3rd President of Spelman College
- In office 1910–1927
- Preceded by: Harriet E. Giles
- Succeeded by: Florence M. Read

Personal details
- Born: 1932 West Brooksville, Maine
- Died: 1932 (aged 74–75) Bass Harbor, Maine

= Lucy Hale Tapley =

American educator (1857–1932)

Lucy Hale Tapley (1857-1932) was an American educator who became the third president of Spelman College.

== Early life ==
Lucy Hale Tapley was born in West Brooksville, Maine in 1857. Her father, Captain Thomas Tapley, was one of six seafaring brothers. She attended a private school run by a "Miss Lucy Henry" and from Buckport Seminary. She also taught in the West Brooksville public school.

== Career at Spelman College ==
Tapley moved to Atlanta, where she began teaching at the what was then the Spelman Seminary in 1890. She was an English and an arithmetics teacher. Tapley rose through the ranks of the staff. She became the principal of the elementary school and, in 1903, took over the teachers professional course. She was known throughout the South for her work training teachers and her influence in rural communities. She later became the Normal Department's superintendent and the seminary's dean. She served as head of the Teachers Professional Department for six years. In 1910, following president Harriet Giles's 1909 death, Tapley was appointed president of Spelman.

Tapley enforced strict codes of dress and conduct at Spelman and required "a strict adherence to the rules." As the public sector began providing more primary and secondary education for Black children, Spelman could focus on higher education. Tapley was instrumental in eliminating Spelman College's debt.
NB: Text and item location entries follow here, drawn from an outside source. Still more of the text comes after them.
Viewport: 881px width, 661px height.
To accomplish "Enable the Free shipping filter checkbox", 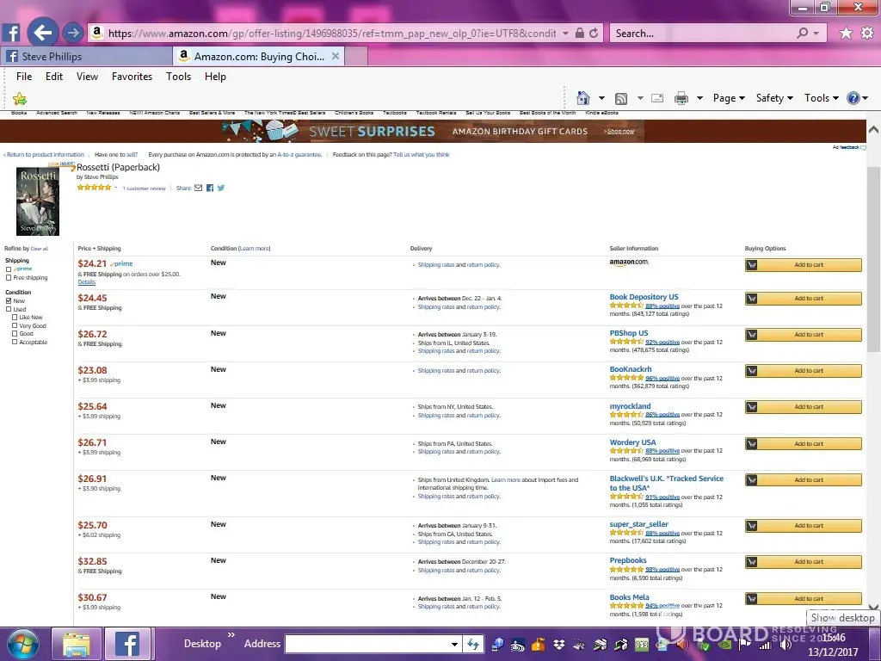I will click(9, 278).
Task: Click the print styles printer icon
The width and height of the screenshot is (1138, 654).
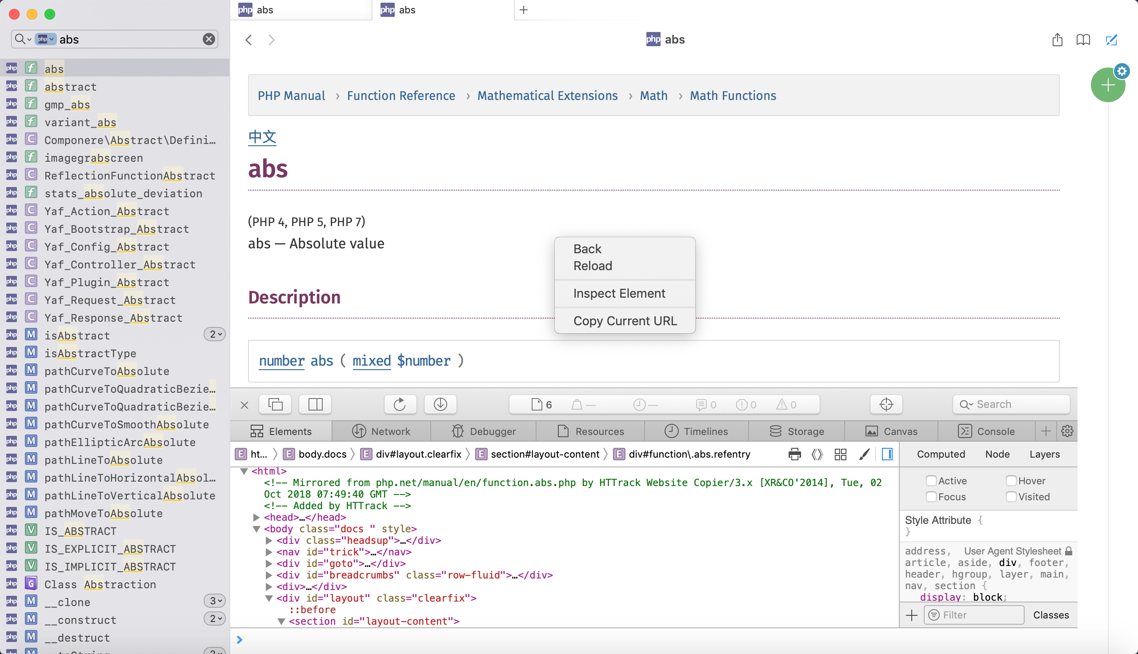Action: pos(794,454)
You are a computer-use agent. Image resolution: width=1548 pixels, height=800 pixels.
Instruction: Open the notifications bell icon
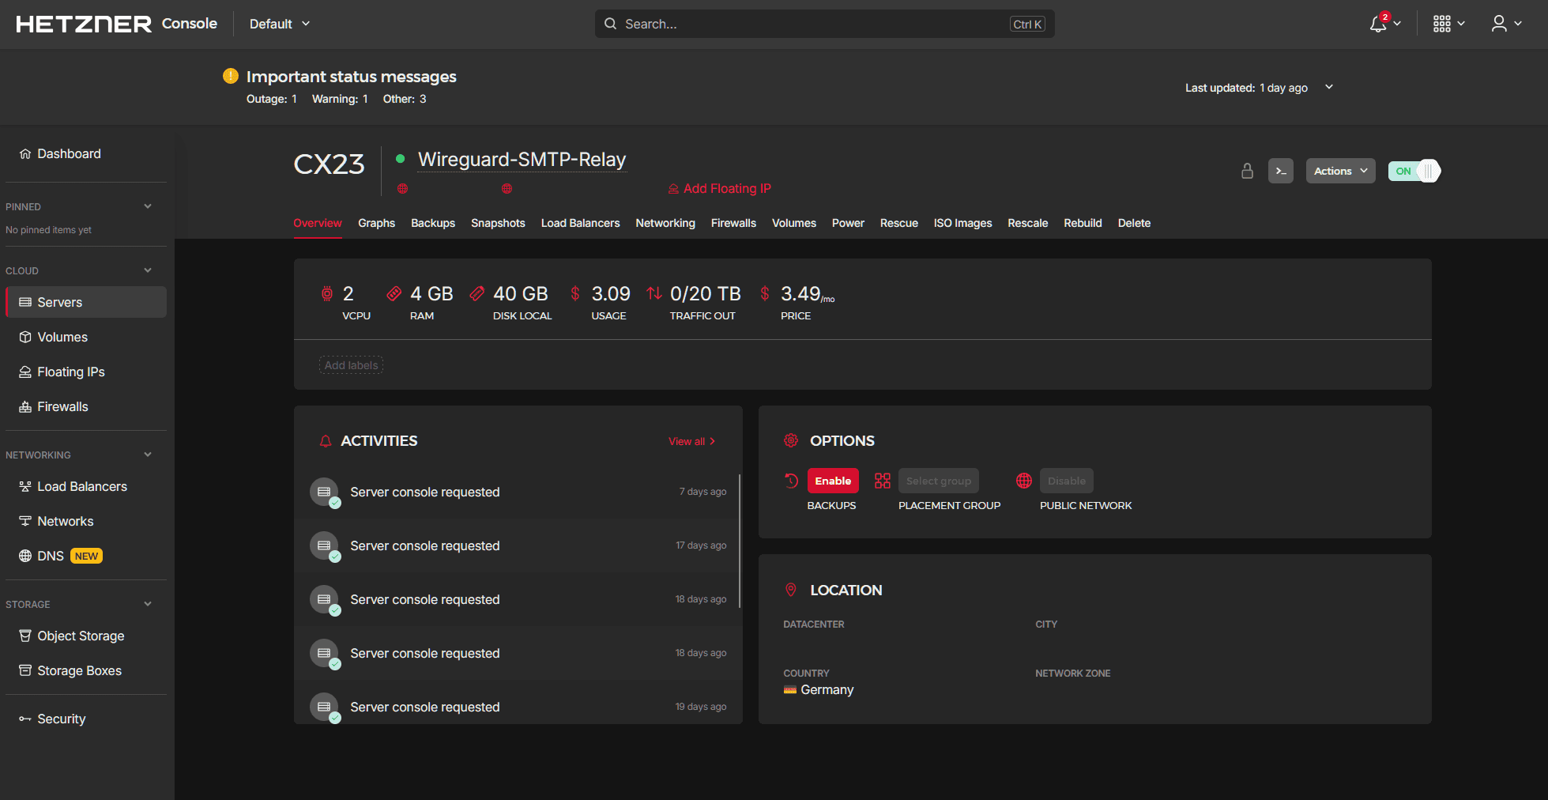[x=1377, y=24]
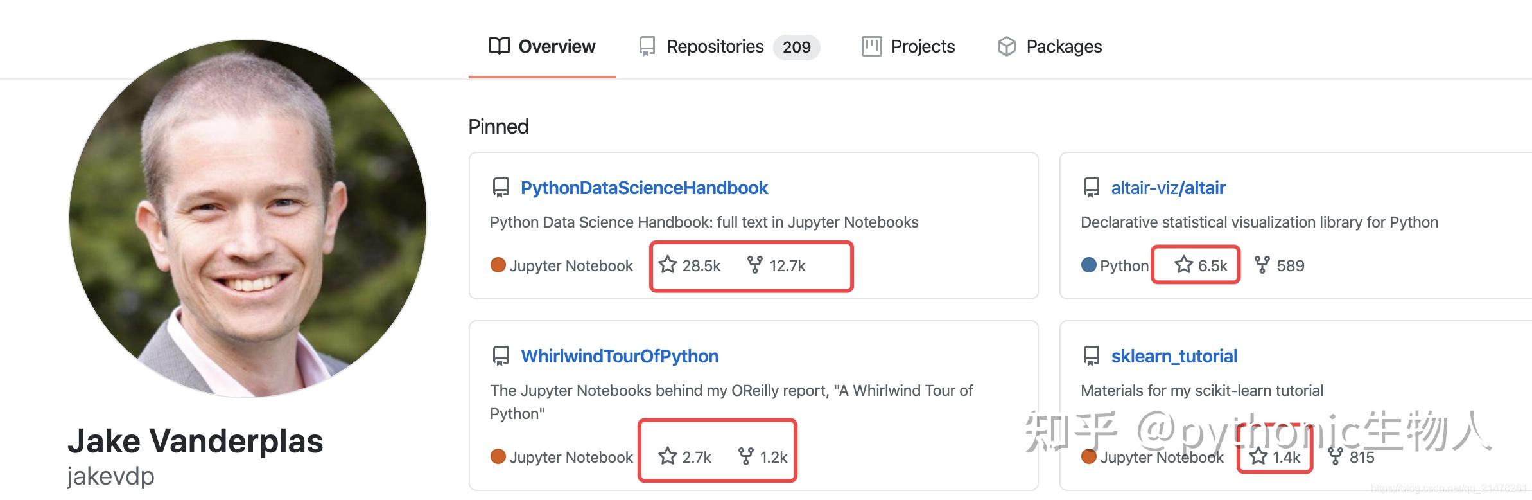Image resolution: width=1532 pixels, height=500 pixels.
Task: Open the altair-viz/altair repository link
Action: point(1168,188)
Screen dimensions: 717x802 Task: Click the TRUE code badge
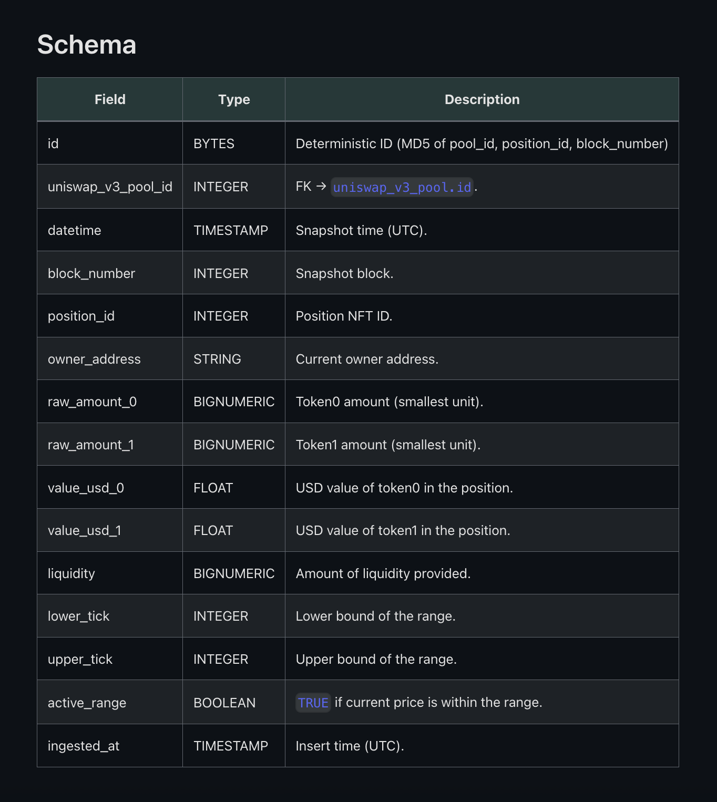point(313,703)
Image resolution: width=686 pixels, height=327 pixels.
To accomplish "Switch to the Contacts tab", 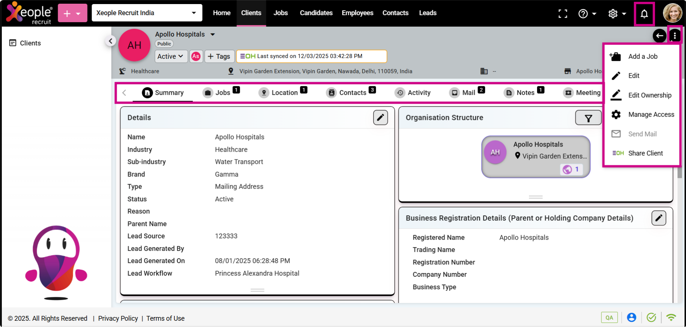I will [352, 93].
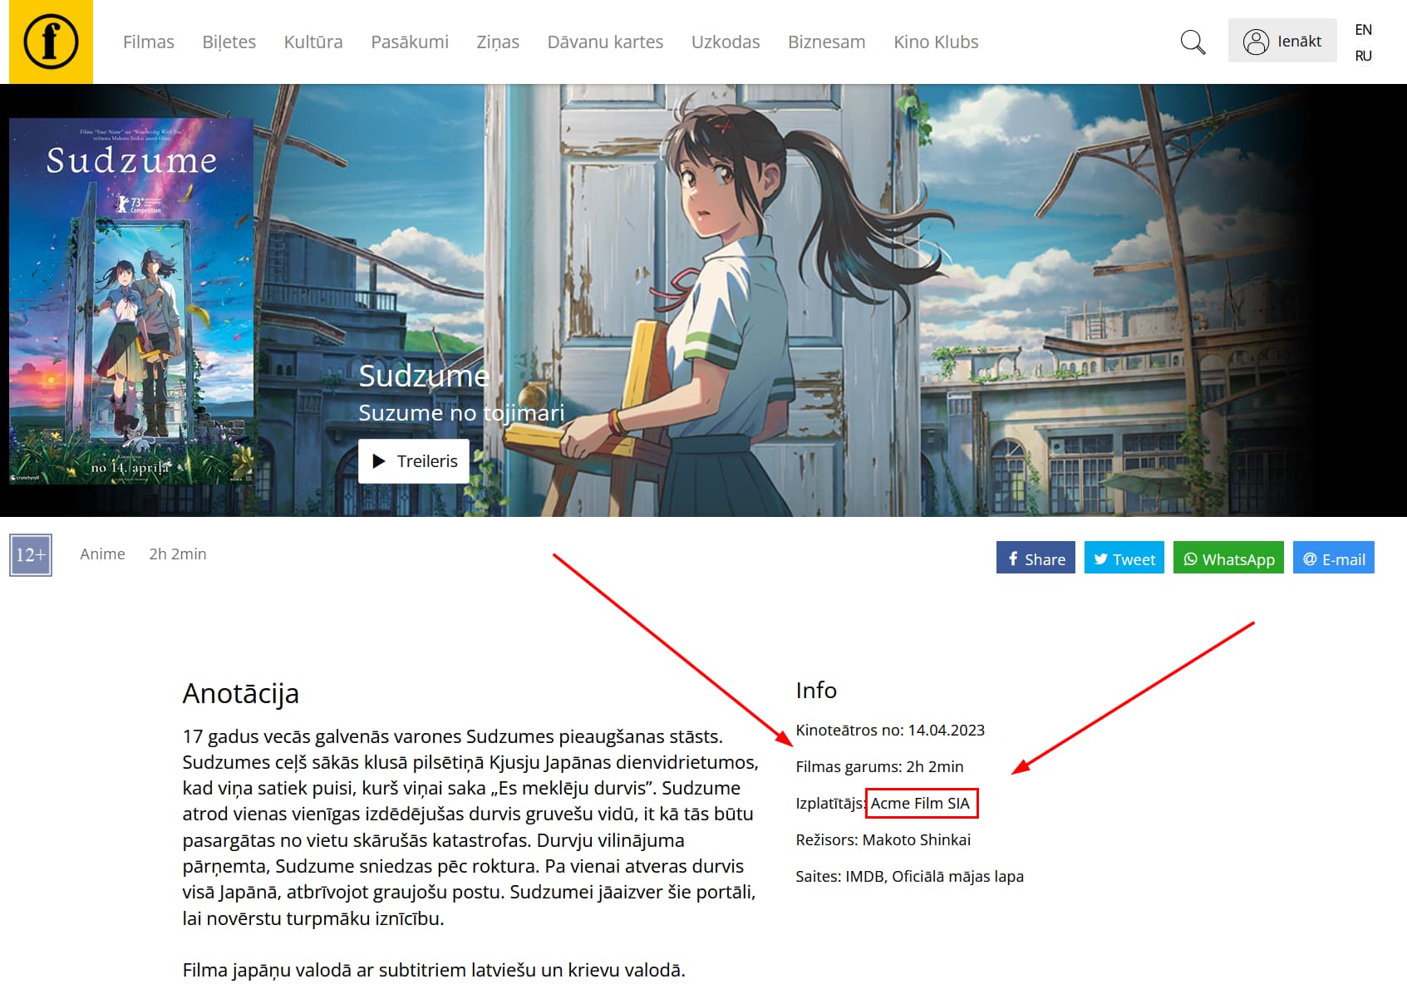Play the Treileris trailer button

414,461
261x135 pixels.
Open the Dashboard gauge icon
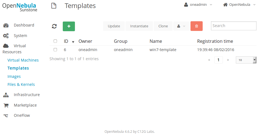pos(6,25)
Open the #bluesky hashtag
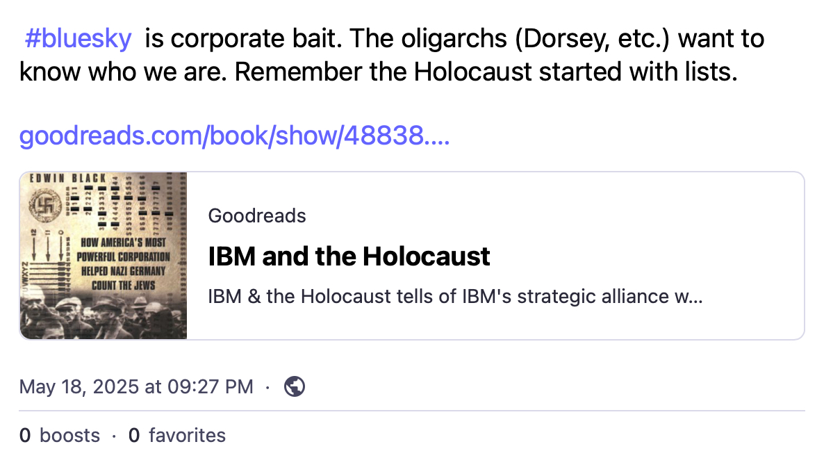The height and width of the screenshot is (467, 824). click(77, 39)
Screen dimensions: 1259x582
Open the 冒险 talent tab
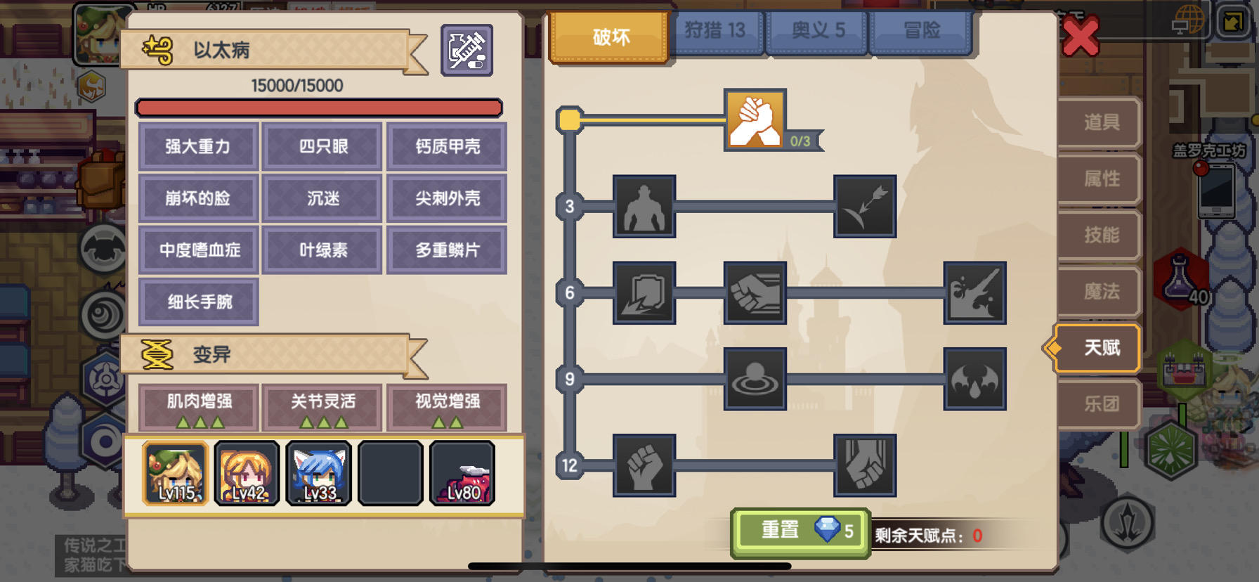pos(921,31)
Under her leadership, Spelman Seminary established a home economics department, and increased the annual budget from $35,000 to $140,000. Tapley secured funds from the General Education Board for a chapel and a science building. The school dedicated three buildings, Bessie Strong Hall, Laura Spelman Rockefeller Memorial Building, and Tapley Hall, named in Tapley's honor in 1925. Spelman also began to focus more on students' social lives. In 1924, the school officially became Spelman College.

In 1927, after working at Spelman for thirty-seven years, Tapley retired. She was named President Emerita by the Spelman College Board of Trustees.

== Death and legacy ==
Tapley died on June 16, 1932, in the Bass Harbor, Maine home of her brother, Dr. Thomas Sumner Tapley.